Cindy Cui “My time as a cadet has changed my life”

Confidence sets us up for lifelong success. It is one of the key factors to helping children navigate through adulthood. Hence, for any child, it is very important to ensure that they are groomed to have a positive self-image, competent and super confident abilities.
Today, as always, we proudly raise our glasses to celebrate the Navy League of Canada for actively supporting young Canadians to become more aware of the world around them, become self-sufficient and confident in their skills. Throughout our programs, Cadets, like Cindy Cui learn to develop a genuine interest in their community’s well-being and are equipped with good leadership skills to become active citizens.
In her own words, Cindy, the 2021 National Music Sea Cadet captioned the impacts of the Cadets program this way “My time as a cadet has changed my life, and the lives of others, for the better. The various leadership, instructional, and project management skills that I have refined continue to support me in the activities that I pursue in hopes of making a positive impact in my communities”
In this edition of Awesome Cadets, Cindy shares her Cadet journey and the joy that comes with it. Enjoy!

Tell us the story of how you joined the Cadet Organization. What was the motivating factor?
I suppose I was destined to be a musically-involved cadet ever since I joined: I was introduced to the cadet program by a violin teacher! After some intense poking and prodding by my parents, I was soon well-immersed in the sea cadet organization. The senior cadets who led our training nights, activities, and parades inspired me to stick with the program through thick and thin for the past six years. Even to this day, I look up to them as my role models. Ultimately, my goal as a cadet has been to inspire others to grow and learn through the cadet program as my role models inspired me.

How did you feel winning the 2021 National Music Sea Cadet, and what advice would you want to share with those who might be on the fence about joining the Cadet programs?
It was an honor to receive the National Music Sea Cadet award, and it meant even more as we were forced online due to COVID. I hope that during those trying online times, the award served to remind cadets of what they could achieve with their musical contributions.
To those of you who are on the fence, I say come on over! The cadet program is a safe space for you to make mistakes, learn, and grow. There are very few programs that will give you the chance to practice your skills in a low-risk environment. It gives you the chance to screw up safely – with mentors and a community to support you! Afterward, you are released into the real world, now with an array of incredibly important skills under your belt.

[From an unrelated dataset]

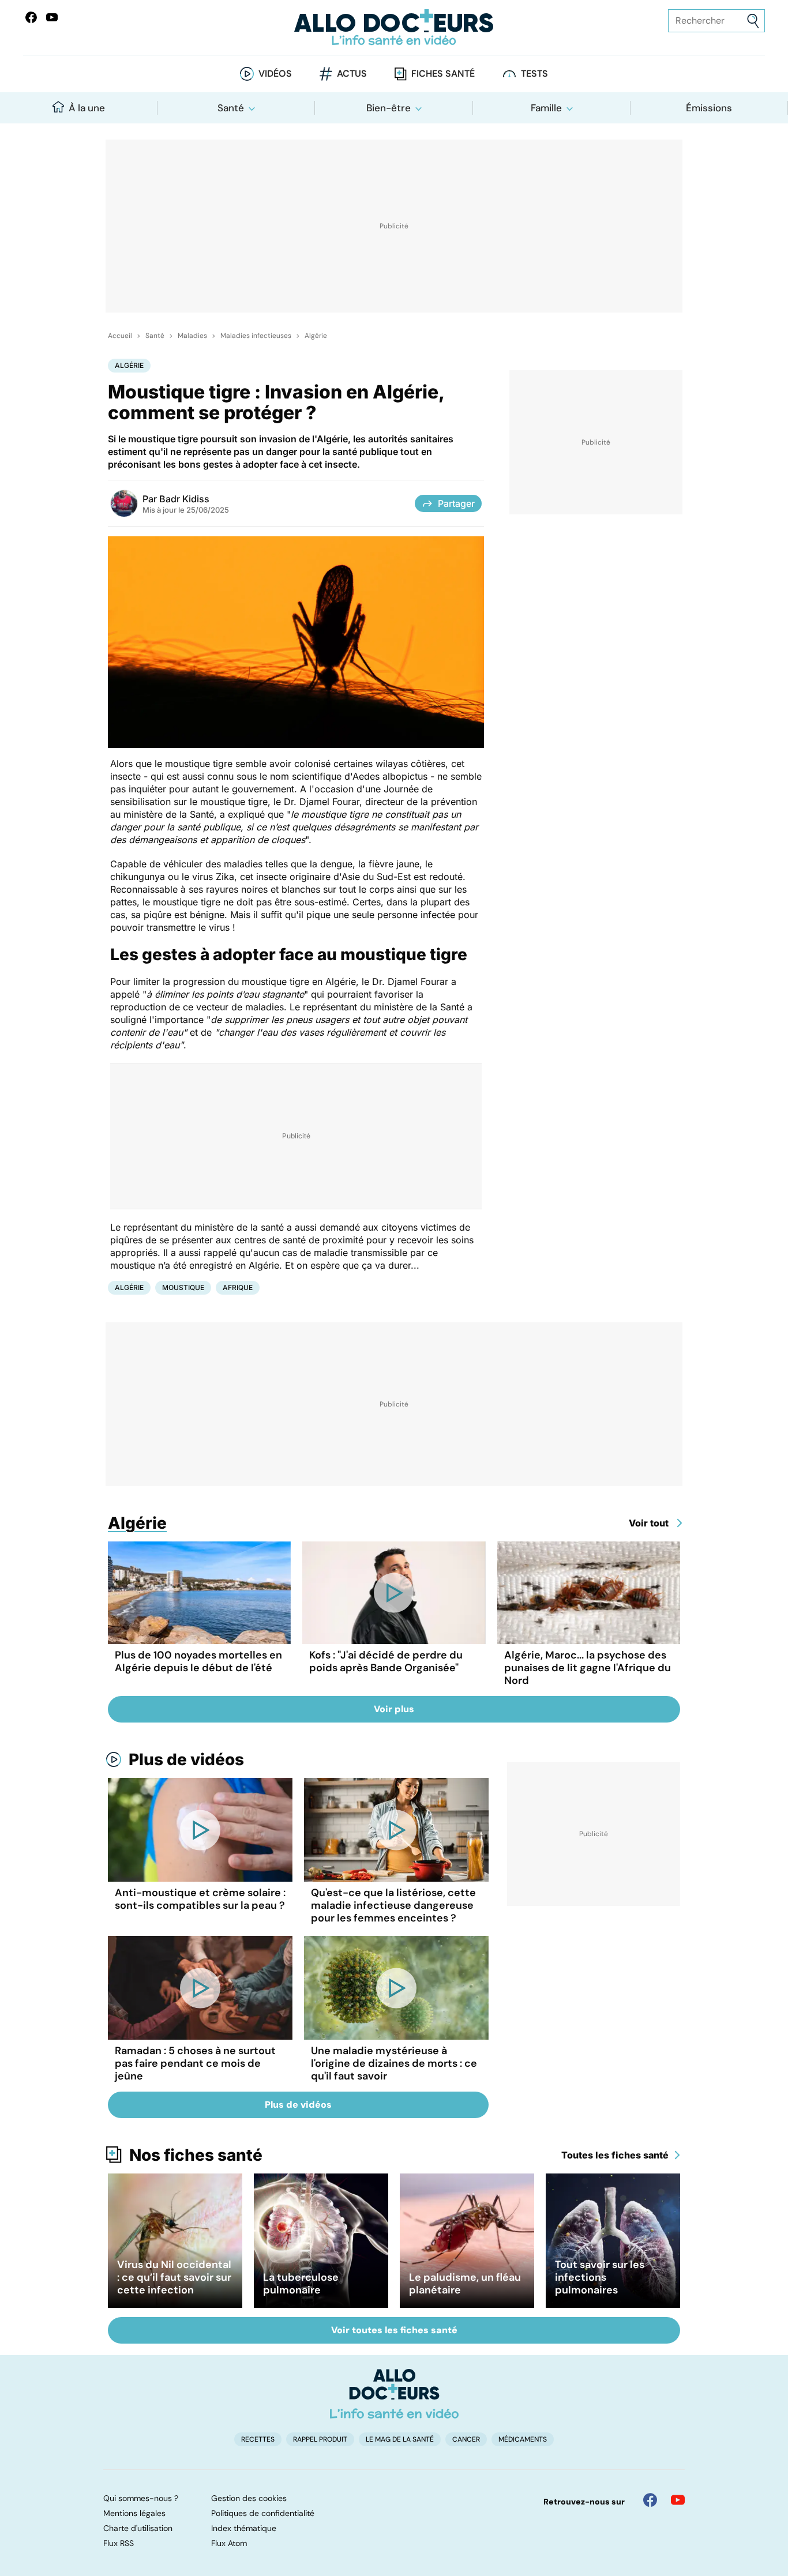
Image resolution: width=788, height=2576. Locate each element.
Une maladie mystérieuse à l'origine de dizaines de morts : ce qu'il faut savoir (394, 2063)
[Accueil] (394, 2394)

Cadets leave the program with a genuine interest in their community’s well-being and are equipped with skills to become active citizens. Which of the skills do you currently find the most useful for you in your community?
The cadet program emphasizes proactiveness. In doing so, it encourages cadets to seek opportunities to improve their communities. The ability to see something that could use work and step in to fill the role is invaluable as a member of the community. For me, this meant working with a volunteer-run, non-profit organization called The Learning Bridge to support student learning during the pandemic. I’ve also found that the numerous soft skills I’ve acquired as a cadet such as communication, leadership, ability to take responsibility – continue to help tremendously in my time as an active community member.

If you were to address the Navy League President, all the Division Presidents, and Commanders, what would you say attracts young people to the cadet program? What advice would you give them on how to make the program more attractive to young people?
In my experience, I’ve found cadets join the program for the fancy stuff ( flying, sailing, marksmanship, biathlon, band, etc), but end up staying for the growth opportunities, the support from the community, and the opportunity to make a name for themselves.
I would offer two suggestions:
Firstly, continue to provide engaging, hands-on activities like flying, sailing, band, and marksmanship. They are key skills that every cadet should have the opportunity to learn, and of course, they’re great fun.
Secondly, because much of the growth and support comes from cadets’ direct superiors, their officers, and corps/squadron staff, the second piece of advice I have is to strive to maintain a strong, supportive officer group for every corps/squadron. They are the key to providing cadets with opportunities to grow and learn. Personally, I have much to thank my officers for, and I’m sure many cadets would say the same!